WAUWATOSA — Archbishop Joseph F. Naumann of the Archdiocese of Kansas City, Kan., challenged and encouraged post-abortion caregivers to see those who seek their help “as the Lord sees them – beyond their weakness – and to call them to wholeness.”

He made his remarks during an Oct. 28 keynote address at the 13th annual Healing Vision Conference, at the Radisson Hotel in Wauwatosa. Organizers characterized the four-day event, Oct. 26-29, as “a think tank conference of academics, medical professionals, mental health experts and caregivers gathered to share resources and research, and (to) network.”

Archbishop Naumann, 62, employed personal stories and biblical passages as he urged his audience to help clients, “pained and in anger” after undergoing or being otherwise involved in abortions, to:

  • experience God’s mercy and be able to forgive themselves;
  • “be empowered to forgive others” who might have been instrumental in their abortions;
  • realize that God is able to turn “terrible tragedy” into “good in their lives – a great grace.”

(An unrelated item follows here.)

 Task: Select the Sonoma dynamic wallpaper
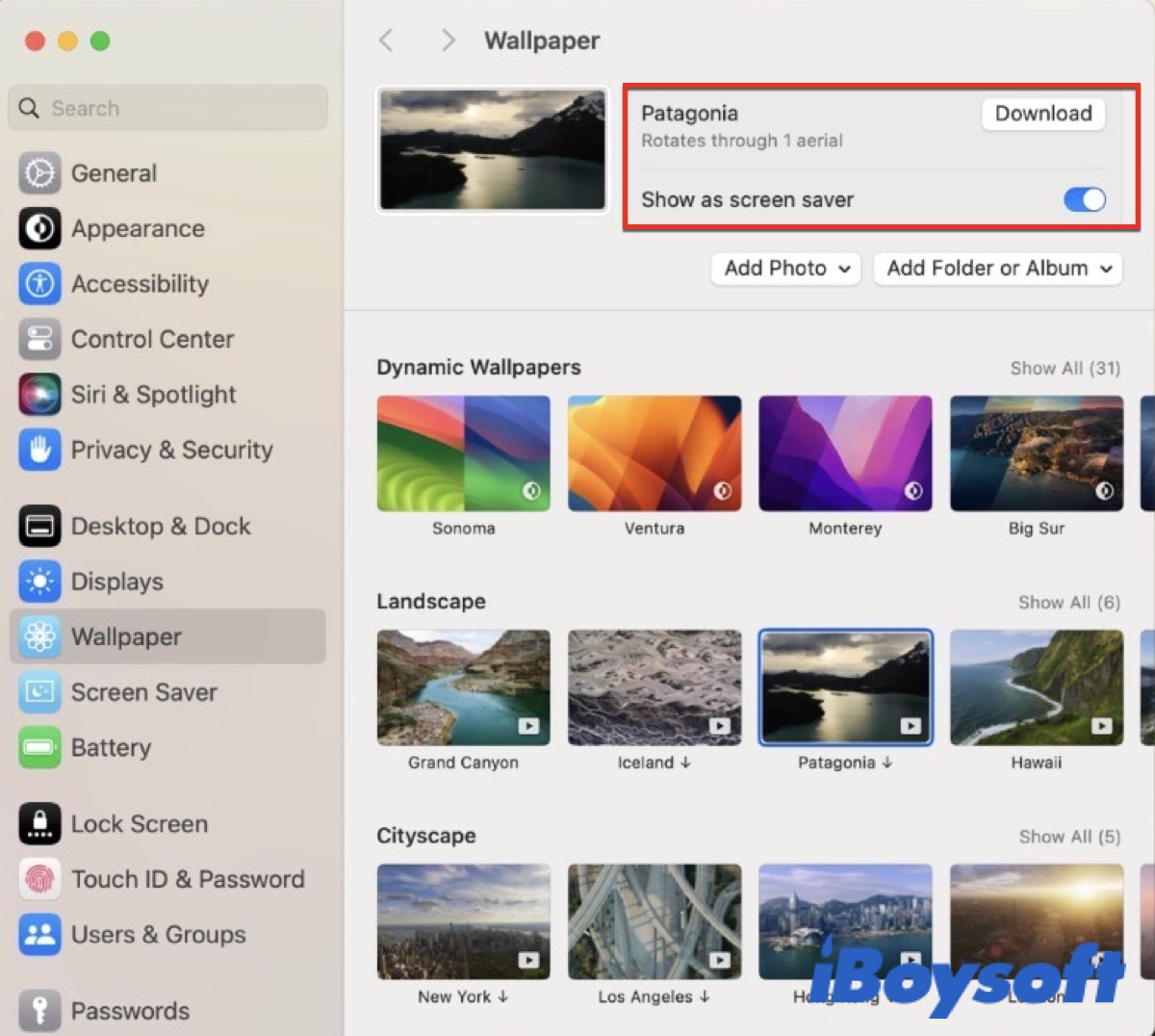click(x=463, y=453)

The archbishop recalled a young couple, parishioners when he was a newly ordained priest in his native St. Louis more than 35 years ago. The couple’s toddler son was killed after darting into the path of a delivery truck and Fr. Naumann witnessed at close hand the parents’ “profound grief.” Sadly, there was also guilt, something women who experience abortions also often feel.

naumann2Sen. Sam Brownback, R-Kan., talks with Archbishop Joseph F. Naumann of Kansas City, Kan., during a rally before the March for Life in Washington Jan. 22, 2007, in this CNS file photo. Archbishop Naumann challenged post-abortion caregivers attending the Healing Vision Conference 2011 in Wauwatosa last week to see those who seek their help “as the Lord sees them – beyond their weakness – and to call them to wholeness.” (CNS photo/Paul Haring) “I don’t believe there’s any greater human suffering,” Archbishop Naumann said, than the suffering generated by the death of one’s child “at whatever stage of life.”

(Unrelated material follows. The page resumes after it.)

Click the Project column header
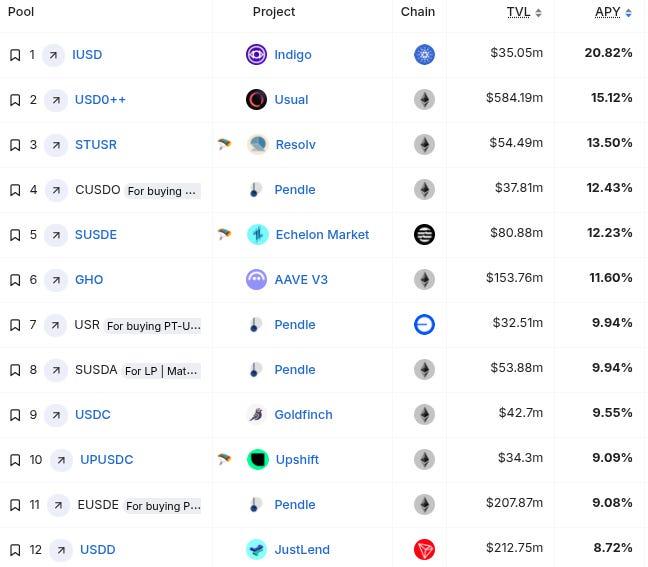 274,12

In 1985, the future archbishop became the priest moderator of his archdiocese’s pro-life committee and visited parishes to preach “what we would call today the Gospel of Life.” Following an early pro-life homily, he was approached by an “attractive, professional, single woman who seemed tense and perhaps angry.” Unexpectedly, “she encouraged me to speak boldly and often” about the sanctity of life and shared the tale of the “psychological and spiritual aftermath” of her own abortion a decade earlier. She had been a student at the time, “overwhelmed and scared” by the prospect of single parenthood, and now she was revealing her secret for the very first time.

Although successful in her career, the woman felt “empty,” the archbishop said. She’d had trouble relating to men after choosing to end her pregnancy, and she was sad in the presence of little children and found it difficult to visit doctors and hospitals, as such visits proved remindful of her abortion venue.

The woman hadn’t been to confession in 10 years and “the only thing worse than her grief was (her) guilt,” according to Archbishop Naumann. “She considered herself unworthy of love. Most difficult of all, she wondered if God could forgive her ‘unforgivable’ sin.”

The woman’s feelings of “post-abortion grief and guilt,” noted the archbishop, were “far from unique.” Her grief was “truncated”; the victim could not adequately mourn due to her shame, could not reveal her secret even to her “natural support system of family and friends.” As for guilt, some who have abortions “are able to suppress (it) for many years,” he noted, only to have the guilt resurface with an occurrence such as a miscarriage.

“Jesus spends a significant amount of time healing,” in the New Testament the archbishop reminded his audience of approximately 70 men and women during his hourlong address, and the Lord healed spiritually as well as physically.

Archbishop Naumann cited healing and forgiveness stories in each of the four Gospels – among them the parable of the prodigal son, “or perhaps better titled ‘the forgiving father.’” The archbishop then posed the question, “Can there be any doubt that mercy is really at the heart of the Gospel of Jesus Christ?”

Archbishop Naumann defined mercy as “God’s response to our sin” and pointed out that “post-abortive ministry imitates” the Gospels by conveying mercy and healing. “Facilitating an encounter with Jesus Christ,” he added, is at the heart of all the church’s ministries. Encountering Christ and being transformed is what Catholicism is all about. It is “not our (post-abortion caregivers’) skills, not our strategies that will liberate” persons suffering after being involved in abortions, but the grace of Christ.